Jack White – Fear of the Dawn

Four years after his polarizing and wildly creative project Boarding House Reach, garage rock trailblazer Jack White has returned with yet another helping of his eccentric and invigorating twists and turns on the genre that he mastered long ago through his various bands. The first of two albums that he plans to release this year, Fear of the Dawn finds White facing some big changes in his life and feeling a little apprehensive about moving on to the next phase – though his recent on-stage proposal to his new partner shows that he got over some of those fears. While White’s themes and lyrical contributions usually do pique the interest, once again the true star of the show is his spellbinding guitar work and his willingness to continue innovating at any cost, throwing ideas haphazardly against the wall with such admirable passion for his craft that even the ones that don’t work perfectly still come across as charming. While so many rock musicians – veteran and up-and-coming – still seem to be stuck in the past, White is still the only musician with the kind of platform that he has that’s willing to get a little weird with it.

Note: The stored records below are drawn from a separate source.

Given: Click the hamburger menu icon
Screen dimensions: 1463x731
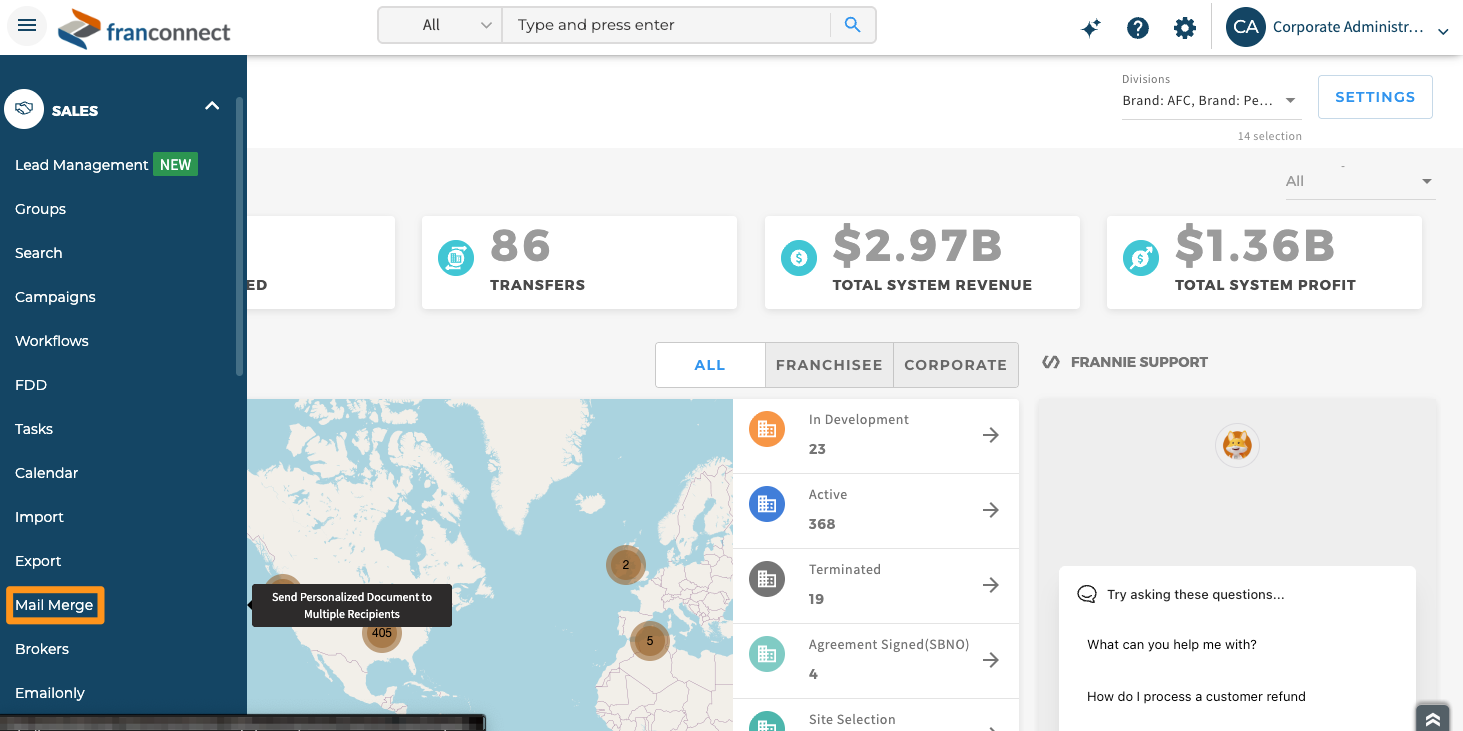Looking at the screenshot, I should [x=27, y=26].
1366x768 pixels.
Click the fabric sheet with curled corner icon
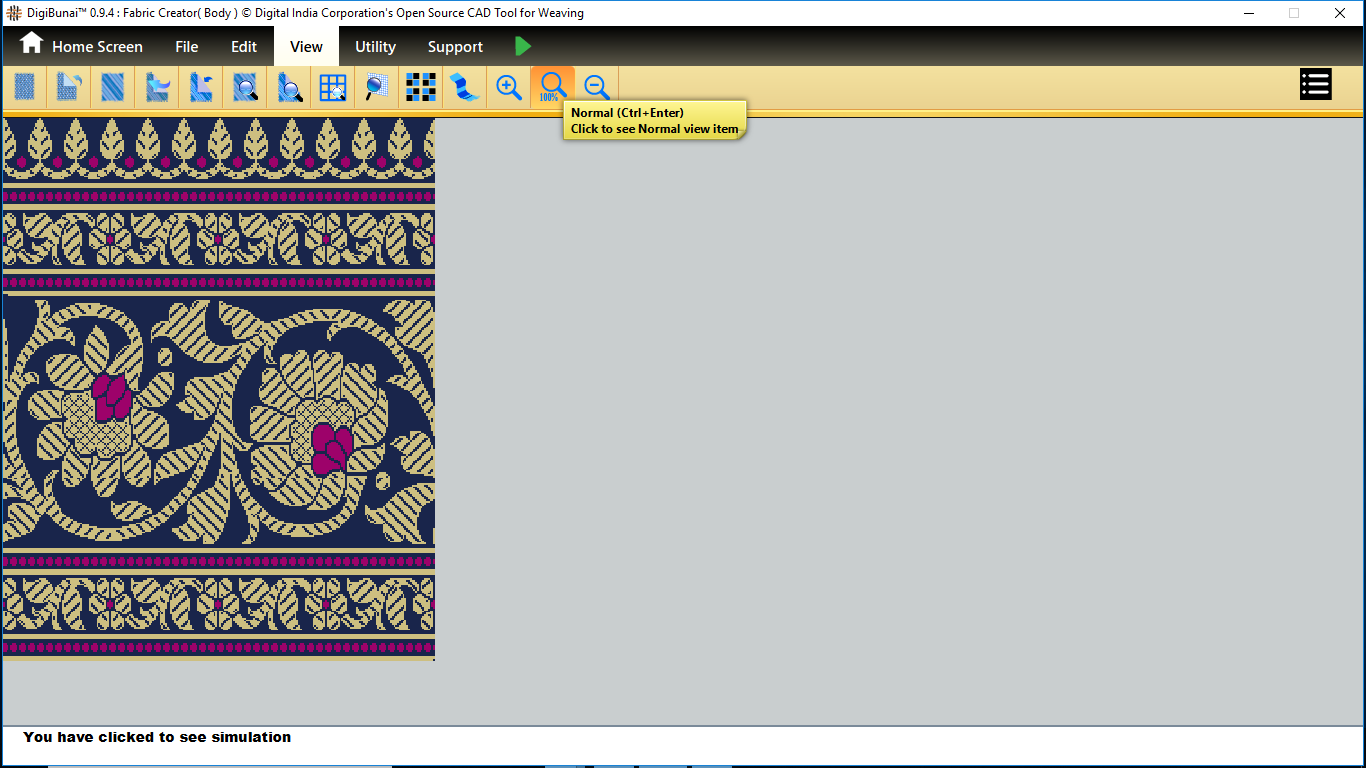(x=68, y=88)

I’d like to think that White’s decision to open the project with a song like “Taking Me Back” was intentionally done to poke at the fans who didn’t appreciate his more experimental turn on his previous album. On the surface, it seems like the most basic, standard garage rock song here that could have fit into his earlier catalogue – but as the song progresses closer to its end, it steadily begins to unravel. The guitar tones that the track is built are so compressed, fuzzy and distorted that they almost function like the kind of punchy industrial synths that might be used for an EDM drop – and yet, the mix is strikingly clean in contrast to most muddy, guitar-filled mixes today. White’s performance contains his usual theatricality, but the magic across this whole project is the wide variety of technically impressive guitar riffs that appear once, fleetingly, in any transitional moment as White simply has fun with it. The brief title track that follows feels like a continuation of the opener, going into more of a prog-rock Muse-style zone that acts as yet another twist and interpolation of the standard formula at its core – plus, the guitar solos on this track are pretty wild. “The White Raven” continues the early madness with some aggressive guitar blasts verging on heavy metal mixed with Tom Morello-esque effects-driven work. White sounds vocally frantic, before we get a segment of more soloing, ghostly falsetto vocals, and a random ding. It’s all an exhilarating rollercoaster ride.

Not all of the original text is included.